The reluctance to act adequately can be understood partly by recognizing that the emissions implicated in climate change come from the very sources of energy, agriculture, commercial products, and processes that enable the incredible quality of life enjoyed in the developed world. Furthermore, access to those traditionally carbon-intensive necessities has the capacity to lift the developing world out of poverty. Ensuring that access in a sustainable way remains an incredible challenge[6]. The current status quo is nevertheless incompatible with the need to soften the impacts of climate change. Given this reality, a tool has emerged among activists trying to hold governments and large emitters accountable for reigning in greenhouse gas emissions: climate change litigation.

Climate change litigation is developing into two broad categories in Canada: 1) persons suing large emitters for damages caused by climate change[7], and 2) persons suing the Government to hold them accountable for meeting emissions reduction targets. It is this within this second category that claimants in 2 cases currently before Canadian courts are seeking declarations that the Government’s inaction has led to breaches of their basic human rights[8][9].

On November 26, 2018 the non-profit educational organization, ENvironnement JEUnesse (ENJEU), filed an application to the Québec Superior Court for authorization to bring a class-action lawsuit against the Federal Government on behalf of Québécois aged 35 and younger[9]. The proposed lawsuit seeks, among other things, a declaration that the Canadian Government is failing to protect class members’ fundamental rights protected under the respective Canadian and Québec charters, and a court order compelling the Government to take more aggressive action to prevent further harm to those rights. On June 6, 2019, ENJEU presented its arguments before the Québec Superior Court.

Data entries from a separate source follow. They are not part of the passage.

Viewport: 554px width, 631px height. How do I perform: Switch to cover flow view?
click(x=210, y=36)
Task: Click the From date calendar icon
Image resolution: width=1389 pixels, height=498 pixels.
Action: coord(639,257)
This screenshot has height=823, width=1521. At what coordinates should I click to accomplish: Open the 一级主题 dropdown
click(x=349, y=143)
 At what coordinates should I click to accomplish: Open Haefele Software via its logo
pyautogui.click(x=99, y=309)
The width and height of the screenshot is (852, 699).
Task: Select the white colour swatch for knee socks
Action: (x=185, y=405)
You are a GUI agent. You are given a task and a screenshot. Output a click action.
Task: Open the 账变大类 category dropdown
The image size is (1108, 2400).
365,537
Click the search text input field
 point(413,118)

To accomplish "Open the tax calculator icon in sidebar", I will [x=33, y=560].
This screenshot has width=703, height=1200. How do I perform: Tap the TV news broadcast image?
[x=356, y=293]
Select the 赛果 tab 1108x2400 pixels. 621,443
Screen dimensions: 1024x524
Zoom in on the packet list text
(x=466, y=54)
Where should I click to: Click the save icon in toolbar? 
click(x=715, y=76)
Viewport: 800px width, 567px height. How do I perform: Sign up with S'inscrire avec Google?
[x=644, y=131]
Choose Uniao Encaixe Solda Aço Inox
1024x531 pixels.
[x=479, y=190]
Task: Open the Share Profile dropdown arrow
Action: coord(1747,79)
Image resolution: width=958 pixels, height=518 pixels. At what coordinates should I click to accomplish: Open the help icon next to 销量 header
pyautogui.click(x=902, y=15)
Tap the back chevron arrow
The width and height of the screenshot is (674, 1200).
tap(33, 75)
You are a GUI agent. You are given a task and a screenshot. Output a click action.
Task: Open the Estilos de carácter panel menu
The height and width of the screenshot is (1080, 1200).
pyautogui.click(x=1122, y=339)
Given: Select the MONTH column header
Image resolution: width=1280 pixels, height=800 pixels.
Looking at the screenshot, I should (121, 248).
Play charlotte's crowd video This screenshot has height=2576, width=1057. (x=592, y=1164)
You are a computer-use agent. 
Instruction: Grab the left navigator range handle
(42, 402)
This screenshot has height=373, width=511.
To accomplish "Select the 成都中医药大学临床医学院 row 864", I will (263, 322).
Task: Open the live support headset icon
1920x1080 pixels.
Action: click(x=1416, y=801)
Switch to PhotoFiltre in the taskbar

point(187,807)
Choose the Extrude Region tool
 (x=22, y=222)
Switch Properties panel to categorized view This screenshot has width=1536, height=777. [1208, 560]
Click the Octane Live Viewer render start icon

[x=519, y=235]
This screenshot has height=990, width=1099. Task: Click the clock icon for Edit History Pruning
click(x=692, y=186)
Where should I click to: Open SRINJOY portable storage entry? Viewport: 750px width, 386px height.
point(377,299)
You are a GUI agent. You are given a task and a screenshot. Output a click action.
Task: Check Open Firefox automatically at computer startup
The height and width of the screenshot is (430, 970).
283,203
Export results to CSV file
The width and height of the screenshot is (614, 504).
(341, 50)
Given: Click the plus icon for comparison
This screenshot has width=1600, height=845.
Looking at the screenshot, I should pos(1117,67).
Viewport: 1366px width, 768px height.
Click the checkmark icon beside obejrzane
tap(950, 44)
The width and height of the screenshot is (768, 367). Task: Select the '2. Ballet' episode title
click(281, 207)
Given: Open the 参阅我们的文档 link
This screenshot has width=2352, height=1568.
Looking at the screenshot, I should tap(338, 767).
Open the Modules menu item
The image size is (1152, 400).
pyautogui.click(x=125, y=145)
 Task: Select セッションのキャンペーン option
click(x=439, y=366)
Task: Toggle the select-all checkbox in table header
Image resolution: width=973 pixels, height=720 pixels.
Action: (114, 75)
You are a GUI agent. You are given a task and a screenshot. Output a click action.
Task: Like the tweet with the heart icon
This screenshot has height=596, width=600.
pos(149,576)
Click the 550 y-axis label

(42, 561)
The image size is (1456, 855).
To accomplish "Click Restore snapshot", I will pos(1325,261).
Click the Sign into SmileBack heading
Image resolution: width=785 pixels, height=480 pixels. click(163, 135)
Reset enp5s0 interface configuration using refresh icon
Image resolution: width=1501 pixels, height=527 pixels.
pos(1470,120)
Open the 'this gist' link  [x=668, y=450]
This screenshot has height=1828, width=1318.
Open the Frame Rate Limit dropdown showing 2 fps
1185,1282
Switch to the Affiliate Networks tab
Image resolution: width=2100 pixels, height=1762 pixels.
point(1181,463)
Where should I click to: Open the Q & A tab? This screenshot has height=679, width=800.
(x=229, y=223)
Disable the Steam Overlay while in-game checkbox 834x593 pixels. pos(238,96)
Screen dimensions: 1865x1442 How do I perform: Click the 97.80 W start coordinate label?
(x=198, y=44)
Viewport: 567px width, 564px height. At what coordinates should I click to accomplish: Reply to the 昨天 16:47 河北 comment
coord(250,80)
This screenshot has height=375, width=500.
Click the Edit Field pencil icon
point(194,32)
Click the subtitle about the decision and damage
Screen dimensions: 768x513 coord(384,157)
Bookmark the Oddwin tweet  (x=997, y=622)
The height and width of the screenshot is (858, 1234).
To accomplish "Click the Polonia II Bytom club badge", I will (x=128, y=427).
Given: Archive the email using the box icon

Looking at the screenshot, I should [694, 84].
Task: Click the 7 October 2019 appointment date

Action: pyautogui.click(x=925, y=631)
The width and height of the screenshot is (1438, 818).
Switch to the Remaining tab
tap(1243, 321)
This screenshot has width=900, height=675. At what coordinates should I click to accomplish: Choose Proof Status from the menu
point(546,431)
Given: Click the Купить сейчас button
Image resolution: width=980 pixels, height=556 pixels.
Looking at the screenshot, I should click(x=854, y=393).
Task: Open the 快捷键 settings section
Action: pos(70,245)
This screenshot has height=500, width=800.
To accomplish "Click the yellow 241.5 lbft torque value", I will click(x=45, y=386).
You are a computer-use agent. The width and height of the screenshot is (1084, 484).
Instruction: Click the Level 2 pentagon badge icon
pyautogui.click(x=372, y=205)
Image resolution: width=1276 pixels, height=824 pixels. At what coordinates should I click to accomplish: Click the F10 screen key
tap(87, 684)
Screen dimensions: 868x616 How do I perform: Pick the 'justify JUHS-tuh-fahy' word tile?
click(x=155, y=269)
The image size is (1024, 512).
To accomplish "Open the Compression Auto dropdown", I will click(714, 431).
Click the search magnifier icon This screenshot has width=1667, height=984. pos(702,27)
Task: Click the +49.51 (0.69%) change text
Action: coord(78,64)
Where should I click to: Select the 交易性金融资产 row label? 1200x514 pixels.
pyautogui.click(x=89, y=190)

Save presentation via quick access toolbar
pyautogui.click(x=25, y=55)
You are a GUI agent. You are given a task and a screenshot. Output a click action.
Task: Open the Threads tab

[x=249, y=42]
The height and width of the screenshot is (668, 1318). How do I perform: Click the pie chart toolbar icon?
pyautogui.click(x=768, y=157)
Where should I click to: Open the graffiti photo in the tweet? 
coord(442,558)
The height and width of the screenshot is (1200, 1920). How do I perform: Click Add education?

In its filing[10], ENJEU cited historical inaction and the adoption of inadequate emissions reduction targets, which the Federal Government acknowledges are harmful to human life and health, as having specifically violated class members’ fundamental right to life and security of the person (section 7 of the Canadian Charter; section 1 of the Québec Charter)[11]. The adoption of inadequate targets is alleged to have put the environment and its biodiversity at risk, thus infringing class members’ right to live in a healthy environment in which biodiversity is preserved (section 46.1 of the Québec Charter)[12]. Finally, ENJEU argued that the societal, economic, and health-related burdens of climate change have a disproportionate impact on its class members because historical Government inaction, compounded by the inadequacy of present policy, both shifts and increases the burden of the costs to the younger generation. The lopsidedness of who will ultimately pay those costs forms the basis for the claim of breach of the right to equality (section 15 of the Canadian Charter).[13]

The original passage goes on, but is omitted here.